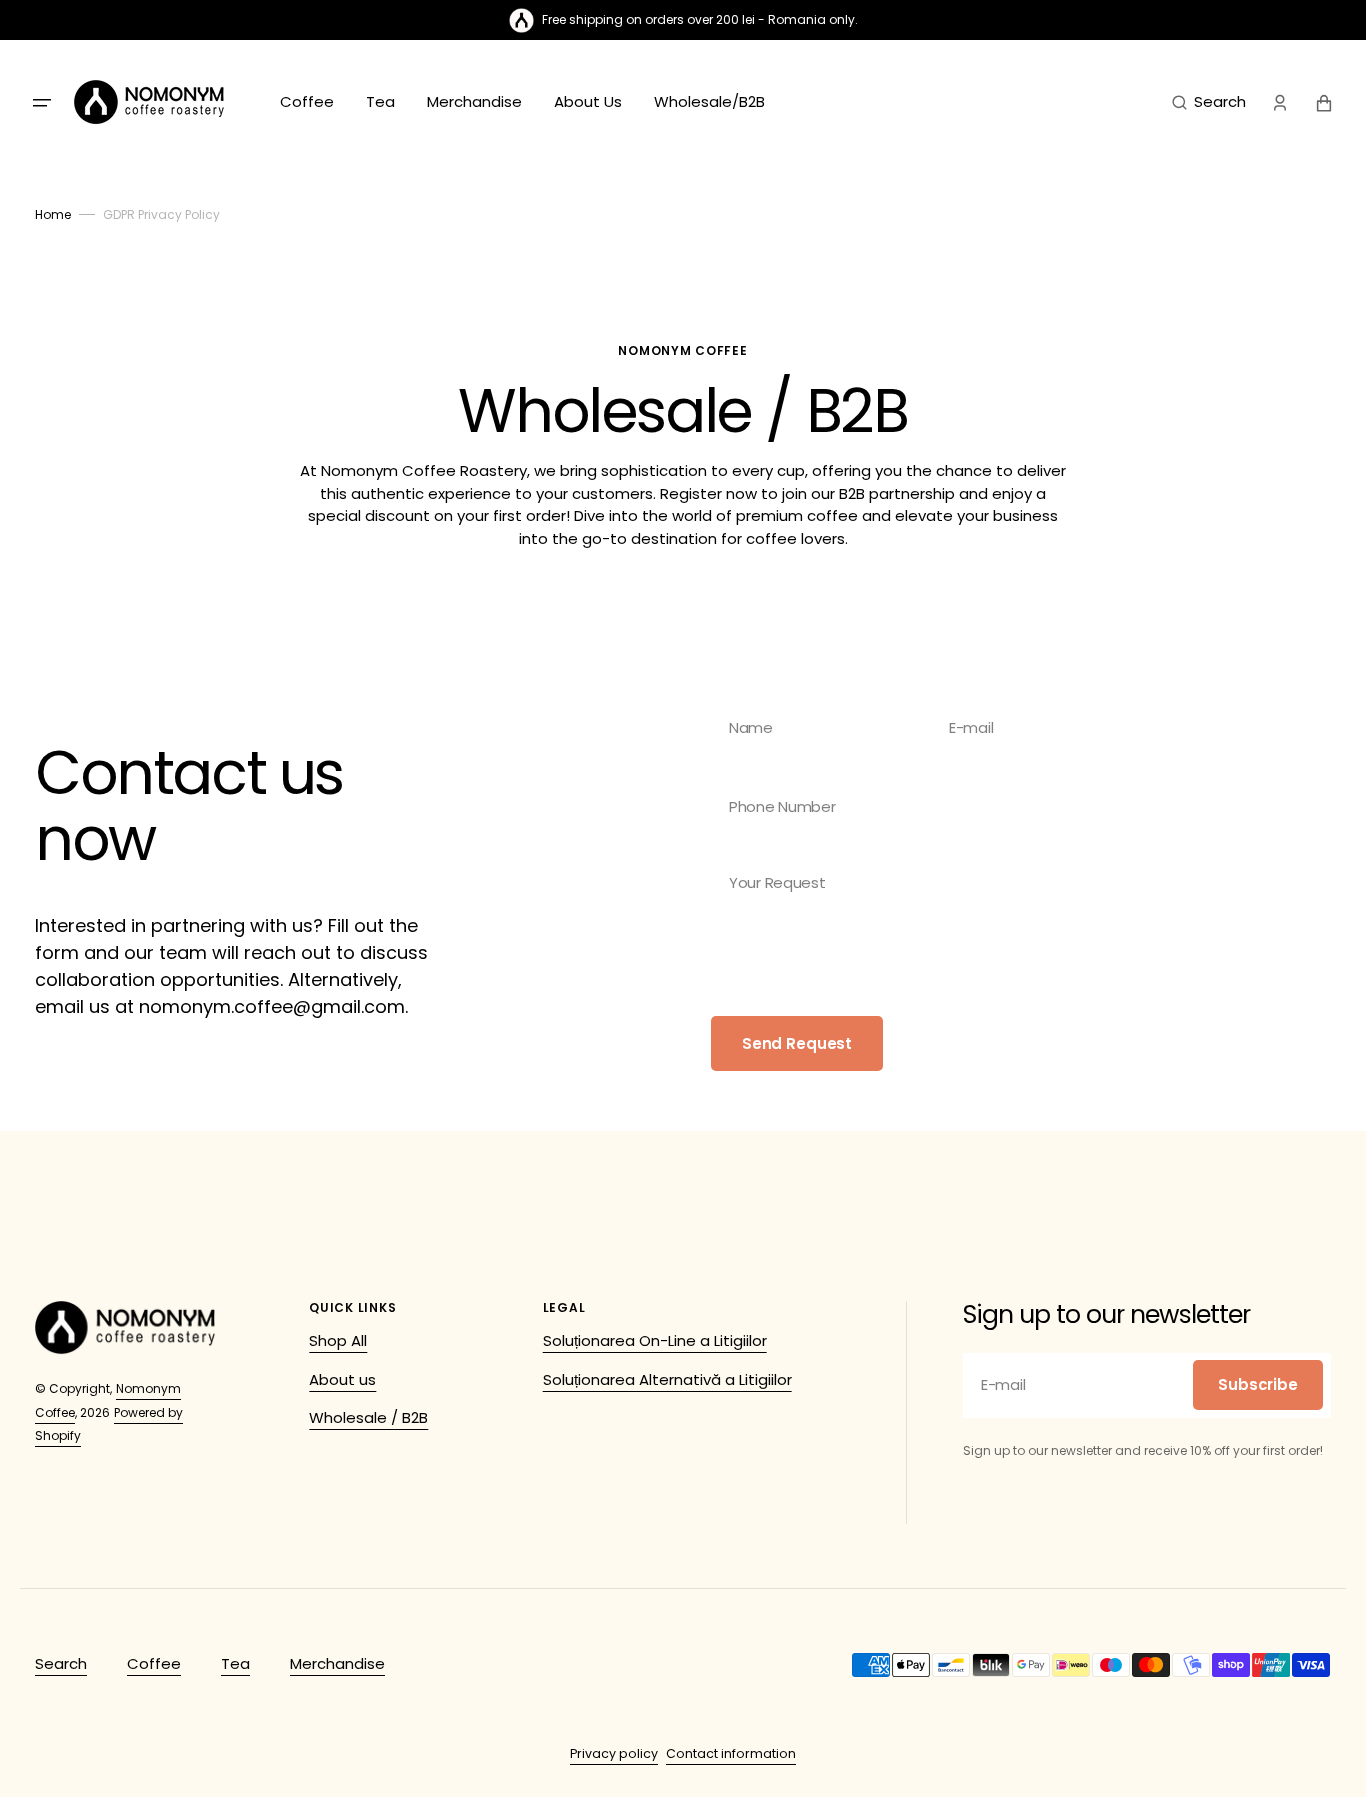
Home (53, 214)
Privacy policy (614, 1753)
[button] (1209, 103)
* * *
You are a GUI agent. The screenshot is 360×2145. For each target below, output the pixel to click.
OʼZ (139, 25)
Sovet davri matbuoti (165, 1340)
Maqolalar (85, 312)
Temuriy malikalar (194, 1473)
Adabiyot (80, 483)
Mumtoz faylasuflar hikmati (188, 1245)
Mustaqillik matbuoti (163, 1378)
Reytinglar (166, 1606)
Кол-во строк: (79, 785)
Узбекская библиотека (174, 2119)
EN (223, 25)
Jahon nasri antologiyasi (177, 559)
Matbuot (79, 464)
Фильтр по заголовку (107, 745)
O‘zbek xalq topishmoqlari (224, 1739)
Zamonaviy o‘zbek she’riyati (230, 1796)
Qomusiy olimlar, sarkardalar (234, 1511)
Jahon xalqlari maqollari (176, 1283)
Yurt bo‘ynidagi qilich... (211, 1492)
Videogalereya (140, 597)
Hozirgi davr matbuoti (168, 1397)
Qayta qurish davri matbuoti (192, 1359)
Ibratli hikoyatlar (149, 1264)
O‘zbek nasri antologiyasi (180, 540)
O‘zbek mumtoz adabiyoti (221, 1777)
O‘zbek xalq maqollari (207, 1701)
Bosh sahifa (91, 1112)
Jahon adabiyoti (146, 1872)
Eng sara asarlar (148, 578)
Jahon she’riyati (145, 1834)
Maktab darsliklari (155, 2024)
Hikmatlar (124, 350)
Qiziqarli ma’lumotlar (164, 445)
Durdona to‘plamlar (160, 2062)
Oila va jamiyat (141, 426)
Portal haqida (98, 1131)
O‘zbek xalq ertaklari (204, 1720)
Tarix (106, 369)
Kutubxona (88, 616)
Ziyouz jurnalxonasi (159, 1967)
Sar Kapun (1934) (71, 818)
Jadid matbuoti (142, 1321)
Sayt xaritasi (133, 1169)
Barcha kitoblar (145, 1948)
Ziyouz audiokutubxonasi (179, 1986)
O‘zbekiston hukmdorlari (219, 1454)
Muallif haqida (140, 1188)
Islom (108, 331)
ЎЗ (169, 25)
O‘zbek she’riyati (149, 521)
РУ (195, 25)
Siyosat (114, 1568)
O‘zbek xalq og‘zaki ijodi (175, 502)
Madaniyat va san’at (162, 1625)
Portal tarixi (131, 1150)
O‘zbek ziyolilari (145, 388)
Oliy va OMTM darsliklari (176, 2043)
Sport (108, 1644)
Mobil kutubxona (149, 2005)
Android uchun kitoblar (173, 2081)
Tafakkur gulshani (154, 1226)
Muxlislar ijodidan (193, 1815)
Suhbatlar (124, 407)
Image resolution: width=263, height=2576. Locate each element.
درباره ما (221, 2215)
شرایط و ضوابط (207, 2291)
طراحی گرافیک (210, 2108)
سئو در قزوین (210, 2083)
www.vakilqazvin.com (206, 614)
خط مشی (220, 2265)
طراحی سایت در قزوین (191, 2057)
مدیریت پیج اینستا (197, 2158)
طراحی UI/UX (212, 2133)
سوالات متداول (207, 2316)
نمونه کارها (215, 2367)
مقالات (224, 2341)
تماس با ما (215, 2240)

• **Task details**
Leave out every line above except those from the line with "Кол-во строк: (79, 785)" up to and including the line with "Jahon xalqlari maqollari (176, 1283)", and copy those exactly.

• **Answer for the task**
Кол-во строк: (79, 785)
Узбекская библиотека (174, 2119)
EN (223, 25)
Jahon nasri antologiyasi (177, 559)
Matbuot (79, 464)
Фильтр по заголовку (107, 745)
O‘zbek xalq topishmoqlari (224, 1739)
Zamonaviy o‘zbek she’riyati (230, 1796)
Qomusiy olimlar, sarkardalar (234, 1511)
Jahon xalqlari maqollari (176, 1283)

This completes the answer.